The following is a list of the sports that the NNJIL offered. Each bullet was an individual team (as in one team for girls and one team for boys —not a combined unisex team), but in sports marked with an asterisk (*), these two teams usually practice together (depending on the school) and have almost every if not all of their meets, games, matches, competitions, or other events together. (For example, although the boys and girls track teams from a single school usually practice together and have meets at the same time, there are separate events at their meets for boys and for girls, and therefore, the teams are scored and compete separately.)

===Fall Sports===
- Cross Country
- Field Hockey
- Football
- Gymnastics
- Soccer
- Tennis (Girls)
- Volleyball (Girls)

=== Winter sports ===
- Basketball (Boys)
- Basketball (Girls)
- Bowling
- Swimming
- Winter Track
- Wrestling

=== Spring sports ===
- Baseball
- Golf
- Lacrosse
- Softball
- Tennis (Boys)
- Track & Field

==Dissolution of the Conference==

In 2008, the NJSIAA presented a proposal to realign the major athletic conferences throughout New Jersey. As part of the realignment movement, the NNJIL was disbanded before the 2008–2009 season, and member schools joined three larger conferences, based largely on county affiliations.
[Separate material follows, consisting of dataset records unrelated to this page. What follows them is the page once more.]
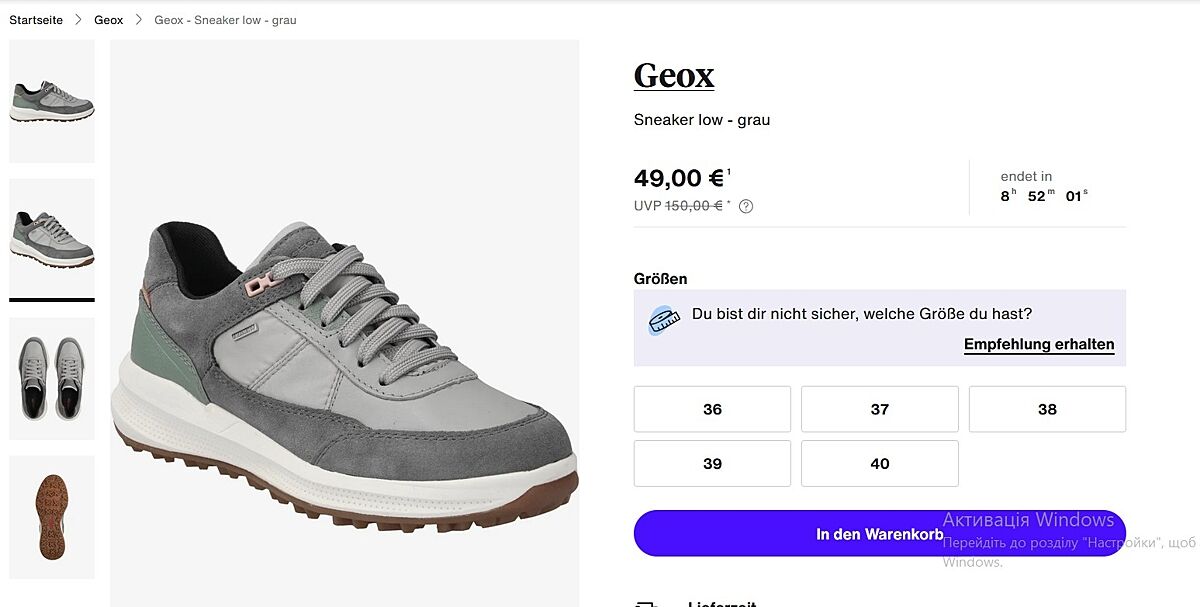Select the second angled shoe thumbnail
1200x607 pixels.
point(52,238)
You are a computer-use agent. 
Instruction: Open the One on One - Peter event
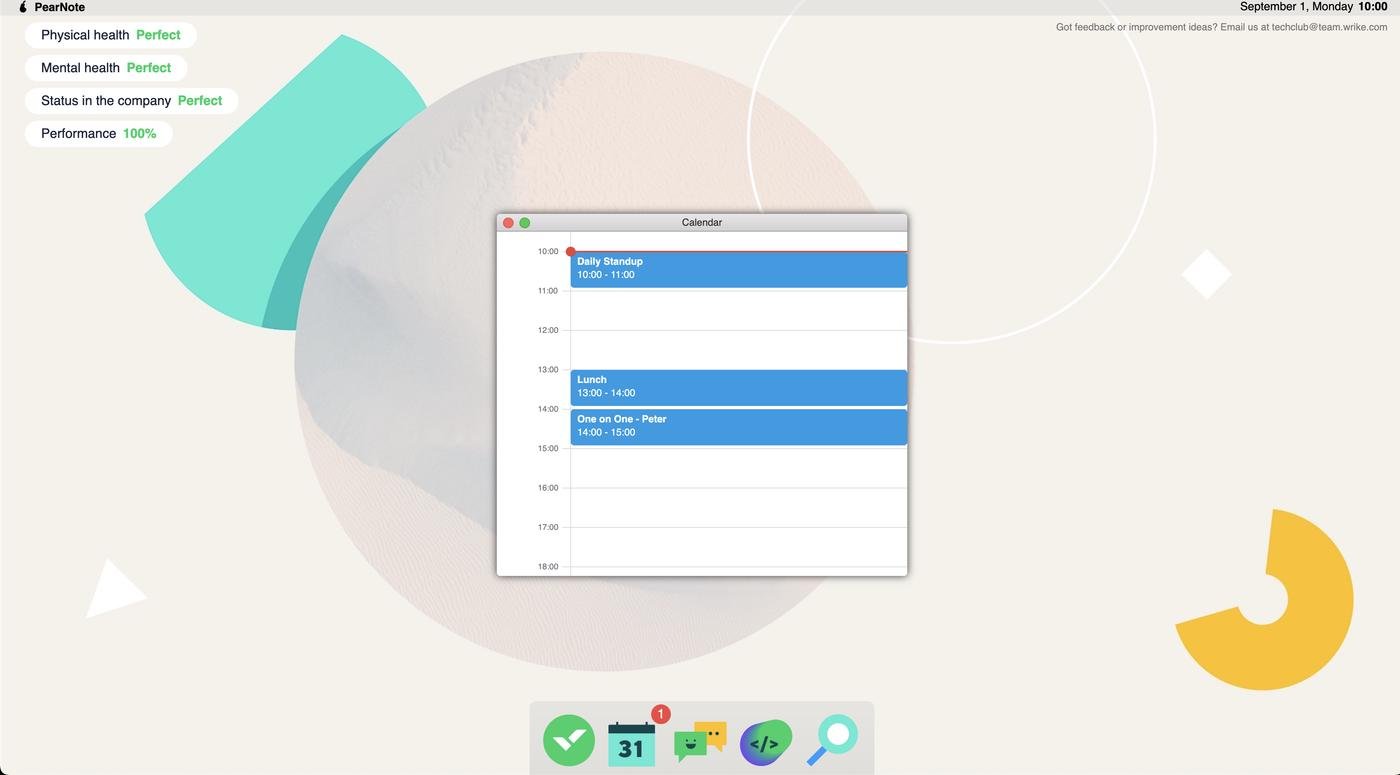click(738, 427)
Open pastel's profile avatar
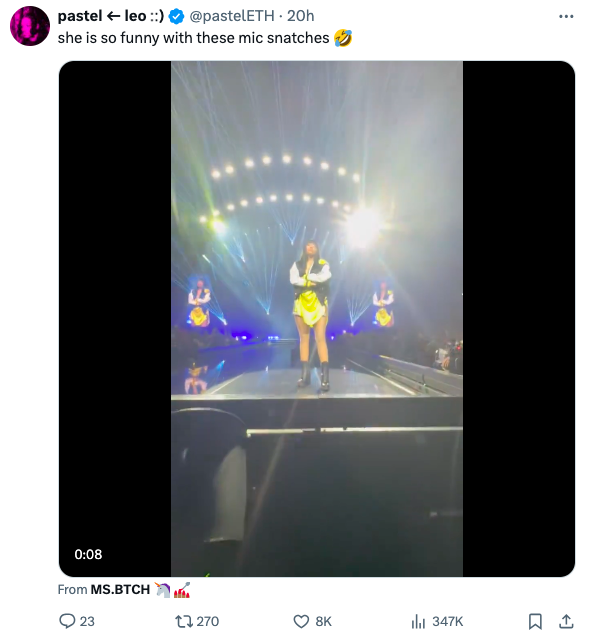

Essex County schools Bloomfield, Belleville, Nutley, Montclair and Barringer High Schools joined the new Super Essex Conference, where they remain to this day.

Clifton, Passaic, Paterson Eastside and Paterson Kennedy (representatives from Passaic County), along with Paramus, Hackensack, Teaneck and Ridgewood (Bergen County public schools) and Bergen Catholic, Don Bosco Prep, Immaculate Heart Academy, Academy of the Holy Angels and Saint Joseph Regional (Bergen County Non-Public schools) joined the newly formed North Jersey Tri-County Conference. This new conference comprised schools from Passaic, Bergen and Hudson County.

Paramus Catholic, the last remaining school of the old NNJIL, joined the North Bergen Interscholastic Athletic League (NBIL).

For the 2010 season, the Bergen and Passaic County schools of the North Jersey Tri-County Conference joined with the schools of the former NBIL and Northern Hills Conferences to form the Big North Conference. All Hudson County schools of the North Jersey Tri-County Conference returned to the Hudson County Interscholastic Athletic Association.

==Impact of the NNJIL==

Many of the high schools that were members of the NNJIL were seen as athletic powerhouses, and numerous state and sectional championships were won by member schools. Fierce rivalries developed in the league, especially in football, where neighboring towns hold decades-long traditional matchups, or where Non-Public schools such as Bergen Catholic and Don Bosco have battled for state championships over the past two decades.

Many of the schools in the NNJIL have been included in the most recent realignment conducted by the NJSIAA as part of the 40-member Big North Conference.

==League Code of Conduct==
The NNJIL encourages parents and spectators to support good sportsmanship and to be positive role models to student athletes. Smoking is not allowed (per NNJIL rules, some local laws, and state legislation) at NNJIL events. Spectators are asked to "enthusiastically encourage" their own teams, to refrain from booing and using negative remarks, and to applaud "outstanding play" by any team. State and NNJIL regulations prohibit noisemakers, signs, and banners at competitions.